I don't get it. If a backref doesn't point to an exact item, than CPU  
has to scan the entire 16 KB metadata extent to find the matching  
reflink. However, this would imply that all the items in a metadata  
extent are always valid (not stale from older versions of metadata).  
This then implies that, when an item of a metadata extent is updated,  
all the parents of all the items in the same extent have to be  
updated. Now, that would be such a waste, wouldn't it? Especially if  
the metadata extent is allowed to contain stale items.

An alternative explanation: all the b-trees have 16 KB nodes, where  
each node matches a metadata extent. Therefore, the entire node has a  
single parent in a particular tree.

This means all virtual addresses are always 4 K aligned, furthermore,  
all virtual addresses that point to metadata extents are 16 K aligned.

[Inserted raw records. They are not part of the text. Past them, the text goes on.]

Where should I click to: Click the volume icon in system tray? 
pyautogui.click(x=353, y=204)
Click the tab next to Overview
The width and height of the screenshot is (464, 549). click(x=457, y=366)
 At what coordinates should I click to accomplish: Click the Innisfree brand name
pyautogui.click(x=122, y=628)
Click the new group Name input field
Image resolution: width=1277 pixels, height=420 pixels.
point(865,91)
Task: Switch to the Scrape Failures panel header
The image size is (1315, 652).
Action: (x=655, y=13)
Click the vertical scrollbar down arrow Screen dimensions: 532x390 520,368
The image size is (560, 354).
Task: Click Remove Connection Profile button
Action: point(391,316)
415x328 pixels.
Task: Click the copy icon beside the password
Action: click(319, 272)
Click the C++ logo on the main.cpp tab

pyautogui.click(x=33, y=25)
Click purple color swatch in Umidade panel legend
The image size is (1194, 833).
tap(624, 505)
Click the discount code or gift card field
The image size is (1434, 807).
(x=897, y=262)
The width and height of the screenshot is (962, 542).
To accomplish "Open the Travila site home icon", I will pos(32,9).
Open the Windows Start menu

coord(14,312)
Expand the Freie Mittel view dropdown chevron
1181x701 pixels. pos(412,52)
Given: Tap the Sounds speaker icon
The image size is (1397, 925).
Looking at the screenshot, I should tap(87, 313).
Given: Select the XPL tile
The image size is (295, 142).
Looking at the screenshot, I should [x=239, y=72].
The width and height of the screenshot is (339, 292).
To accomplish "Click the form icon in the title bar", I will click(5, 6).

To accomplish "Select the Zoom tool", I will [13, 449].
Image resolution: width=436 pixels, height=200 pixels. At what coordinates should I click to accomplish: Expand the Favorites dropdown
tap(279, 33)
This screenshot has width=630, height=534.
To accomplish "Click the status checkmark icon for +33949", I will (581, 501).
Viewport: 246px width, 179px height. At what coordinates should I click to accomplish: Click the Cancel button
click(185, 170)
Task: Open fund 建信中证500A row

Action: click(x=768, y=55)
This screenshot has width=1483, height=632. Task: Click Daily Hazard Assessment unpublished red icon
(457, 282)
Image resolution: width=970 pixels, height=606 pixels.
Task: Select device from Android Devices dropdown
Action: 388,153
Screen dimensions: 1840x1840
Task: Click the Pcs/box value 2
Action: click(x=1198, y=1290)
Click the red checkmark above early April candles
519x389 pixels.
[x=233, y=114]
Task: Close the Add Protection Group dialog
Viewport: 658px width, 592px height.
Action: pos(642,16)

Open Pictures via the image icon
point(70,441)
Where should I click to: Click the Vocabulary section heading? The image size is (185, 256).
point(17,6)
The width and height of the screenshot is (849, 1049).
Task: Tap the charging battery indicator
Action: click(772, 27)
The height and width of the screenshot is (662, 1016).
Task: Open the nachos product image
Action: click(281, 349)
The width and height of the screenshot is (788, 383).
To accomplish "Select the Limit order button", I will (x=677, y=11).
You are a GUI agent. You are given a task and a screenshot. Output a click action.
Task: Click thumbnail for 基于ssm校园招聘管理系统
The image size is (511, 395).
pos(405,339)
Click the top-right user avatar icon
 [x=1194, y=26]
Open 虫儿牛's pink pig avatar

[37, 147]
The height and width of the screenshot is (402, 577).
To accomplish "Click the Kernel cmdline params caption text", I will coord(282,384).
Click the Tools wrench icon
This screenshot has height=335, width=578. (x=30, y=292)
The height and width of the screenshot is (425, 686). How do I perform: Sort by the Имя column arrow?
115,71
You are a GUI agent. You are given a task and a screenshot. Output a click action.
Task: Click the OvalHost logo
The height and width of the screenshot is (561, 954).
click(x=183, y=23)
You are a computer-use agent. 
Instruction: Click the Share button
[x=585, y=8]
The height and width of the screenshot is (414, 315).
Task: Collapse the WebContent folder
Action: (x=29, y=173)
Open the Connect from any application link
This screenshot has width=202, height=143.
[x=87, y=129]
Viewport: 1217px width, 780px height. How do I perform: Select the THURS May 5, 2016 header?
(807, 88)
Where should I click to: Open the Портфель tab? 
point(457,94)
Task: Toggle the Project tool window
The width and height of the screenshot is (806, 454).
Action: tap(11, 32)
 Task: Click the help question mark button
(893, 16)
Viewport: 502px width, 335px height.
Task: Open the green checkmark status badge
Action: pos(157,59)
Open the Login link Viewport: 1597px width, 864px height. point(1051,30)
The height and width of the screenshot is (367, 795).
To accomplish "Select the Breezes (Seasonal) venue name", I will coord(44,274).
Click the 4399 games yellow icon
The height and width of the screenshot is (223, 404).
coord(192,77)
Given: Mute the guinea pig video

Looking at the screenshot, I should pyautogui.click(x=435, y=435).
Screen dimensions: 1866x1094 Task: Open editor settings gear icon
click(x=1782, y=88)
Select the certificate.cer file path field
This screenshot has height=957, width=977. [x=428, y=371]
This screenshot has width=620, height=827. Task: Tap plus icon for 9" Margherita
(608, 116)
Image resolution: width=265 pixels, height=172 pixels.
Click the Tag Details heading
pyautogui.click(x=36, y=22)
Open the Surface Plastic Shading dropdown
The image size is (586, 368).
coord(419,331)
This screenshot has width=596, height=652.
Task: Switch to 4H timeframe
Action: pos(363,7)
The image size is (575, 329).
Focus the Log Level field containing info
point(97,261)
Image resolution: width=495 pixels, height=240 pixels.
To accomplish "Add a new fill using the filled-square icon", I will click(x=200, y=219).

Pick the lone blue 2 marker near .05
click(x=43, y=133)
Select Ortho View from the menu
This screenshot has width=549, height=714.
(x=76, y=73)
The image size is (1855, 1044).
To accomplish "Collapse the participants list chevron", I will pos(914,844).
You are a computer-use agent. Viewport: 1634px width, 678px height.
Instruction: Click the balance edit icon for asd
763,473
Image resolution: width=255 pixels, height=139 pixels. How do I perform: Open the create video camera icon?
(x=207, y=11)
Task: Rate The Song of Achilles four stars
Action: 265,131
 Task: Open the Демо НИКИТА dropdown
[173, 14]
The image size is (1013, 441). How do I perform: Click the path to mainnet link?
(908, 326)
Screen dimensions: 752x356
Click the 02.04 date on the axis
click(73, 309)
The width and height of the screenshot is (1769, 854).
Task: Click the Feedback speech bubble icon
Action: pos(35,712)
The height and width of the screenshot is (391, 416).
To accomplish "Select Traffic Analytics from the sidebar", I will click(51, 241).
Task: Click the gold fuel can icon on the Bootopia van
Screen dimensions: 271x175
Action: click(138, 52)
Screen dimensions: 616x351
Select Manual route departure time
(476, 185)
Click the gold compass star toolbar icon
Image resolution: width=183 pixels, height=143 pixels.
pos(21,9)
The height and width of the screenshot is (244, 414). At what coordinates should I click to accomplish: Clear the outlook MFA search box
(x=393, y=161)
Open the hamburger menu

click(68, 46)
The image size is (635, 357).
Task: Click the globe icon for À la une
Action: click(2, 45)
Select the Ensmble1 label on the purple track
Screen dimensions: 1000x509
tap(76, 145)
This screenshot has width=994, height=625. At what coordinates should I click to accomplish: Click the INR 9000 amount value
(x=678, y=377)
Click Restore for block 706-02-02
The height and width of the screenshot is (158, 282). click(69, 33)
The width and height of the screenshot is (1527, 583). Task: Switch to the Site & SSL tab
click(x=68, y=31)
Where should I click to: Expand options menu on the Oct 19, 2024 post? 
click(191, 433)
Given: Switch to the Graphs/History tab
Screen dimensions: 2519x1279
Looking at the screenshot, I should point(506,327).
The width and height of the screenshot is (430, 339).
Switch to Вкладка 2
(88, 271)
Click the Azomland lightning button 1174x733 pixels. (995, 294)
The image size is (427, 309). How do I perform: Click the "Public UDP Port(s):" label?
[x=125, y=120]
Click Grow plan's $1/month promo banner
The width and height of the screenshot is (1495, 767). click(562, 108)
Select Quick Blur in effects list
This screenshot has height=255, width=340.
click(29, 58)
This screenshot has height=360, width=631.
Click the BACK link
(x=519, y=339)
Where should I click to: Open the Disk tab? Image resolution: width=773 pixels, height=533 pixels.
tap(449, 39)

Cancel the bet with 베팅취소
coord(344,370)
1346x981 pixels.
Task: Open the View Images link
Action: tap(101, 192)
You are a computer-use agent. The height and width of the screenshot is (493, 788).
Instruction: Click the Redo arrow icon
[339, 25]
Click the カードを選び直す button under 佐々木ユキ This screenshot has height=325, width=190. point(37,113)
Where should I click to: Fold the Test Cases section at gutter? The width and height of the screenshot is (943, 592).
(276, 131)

16 KB is a pretty big for a tree node. I wonder why was this size  
selected vs. 4 KB nodes? But, it doesn't matter.

>> > 	- csum tree:  location, 1 or more 4-byte csums packed in an array.
>> > 	Length of item is number of extent data blocks * 4 bytes plus a
>> > 	168-bit header (ish...csums from adjacent extents may be packed
>> > 	using a shared header)
>> >
>> > 	- free space tree:  location, size of free space.  This appears
>> > 	when the extent is deleted.  It may be merged with adjacent
>> > 	records.  Length is maybe 20 bytes?
>> >
>> > Each page contains a few hundred items, so if there are a few hundred
>> > unrelated extents between extents in the log file, each log file extent
>> > gets its own metadata page in each tree.
>>
>> As far as I can understand it, the extents in the extent tree are indexed
>> (keyed) by inode&offset. Therefore, no matter how many unrelated extents
>> there are between (physical locations of data) extents in the log file, the
>> log file extent tree entries will (generally speaking) be localized, because
>> multiple extent entries (extent items) are bunched tohgether in one 16 KB
>> metadata extent node.
>
> No, extents in the extent tree are indexed by virtual address (roughly the
> same as physical address over small scales, let's leave the device tree
> out of it for now).  The subvol trees are organized the way you are
> thinking of.

So, I guess that the virtual-to-physical address translation tables  
are always loaded in memory and that this translation is very fast?  
And the translation in the opposite direction, too.

Anyway, thanks for explaining this all to me, makes it all much more clear.